In the years since Dr. Hinton’s arrival in Toronto, he has taught and supervised a long list of students and postdoctoral scholars, many of whom have become leaders in AI research or successful entrepreneurs. More than a few were born outside Canada. Dr. Hinton’s presence has also helped attract other bright minds from abroad, and they, too, have become luminaries in AI.

While some of his protégés and colleagues – such as OpenAI co-founder Ilya Sutskever – have left Canada, others have chosen to remain, building some of Canada’s most promising AI-based companies. Prime examples include Aidan Gomez, Nick Frosst and Ivan Zhang, co-founders of Cohere (US$5.5-billion valuation), and Raquel Urtasun, founder of Waabi (more than US$280-million raised).

The “Hinton effect” has also attracted many of the world’s leading AI companies to Toronto, tapping into the wealth of local talent. For example, Nvidia Corp. has set up its AI research lab in Toronto, headed by Sanja Fidler. Importantly, Drs. Urtasun and Fidler retain faculty positions at U of T, where they continue to develop the next generation of talent. Dr. Urtasun hails from Spain, while Dr. Fidler was born in Slovenia. Both were recruited to U of T from the United States.

Drs. Hinton, Urtasun and Fidler were among the co-founders of Toronto’s Vector Institute, whose mission is to promote advanced AI research, enhance AI talent development, attraction and retention, and promote adoption of AI tools to accelerate innovation and productivity across the Canadian economy. Their Vector co-founders Jordan Jacobs and Tomi Poutanen have gone on to create Radical Ventures, one of the world’s most notable AI-focused venture capital firms. And Dr. Hinton serves as academic adviser to U of T’s Schwartz Reisman Institute for Technology and Society, which is spearheading urgent work to promote AI safety.

Meanwhile, Deloitte reports that more than 670 AI startups and 140,000 AI professionals are working in Canada, with the largest cluster in Toronto.

What broader lessons can we learn from this experience? First, the importance of investing in curiosity-driven research over the long haul. In the 1980s, Dr. Hinton’s research was considered highly speculative and unproven. Only after decades of perseverance in developing the core models and following the advent of very large datasets and sufficiently powerful computing, did the full potential of his work become apparent.

Second, the importance of welcoming talented newcomers to Canada. Many of the protagonists in this story came from abroad. They were drawn here by research opportunities and funding. Many were also attracted by Canada’s openness and its inclusive society and cities. For example, Dr. Urtasun has spoken openly of her “love for and pride in” Canada as one of the key motivations to establish and grow Waabi in Toronto.

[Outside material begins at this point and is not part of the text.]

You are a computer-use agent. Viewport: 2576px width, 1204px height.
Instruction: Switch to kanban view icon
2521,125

Moreover, as Dr. Hinton has recently emphasized, leading scholars must attract the best and brightest graduate students and postdocs to advance their research enterprise. In this light, the decision to limit the recruitment of international PhD and masters students will have profoundly damaging consequences for Canada’s long-run economic prospects.

As Canada contemplates its chronic productivity challenges and its distinctive place in an increasingly turbulent world, we would do well to learn from these lessons. Long-term investments in curiosity-driven research, an open society that welcomes newcomers and smart immigration policy that accentuates rather than depletes Canada’s talent advantage are key to our future prosperity.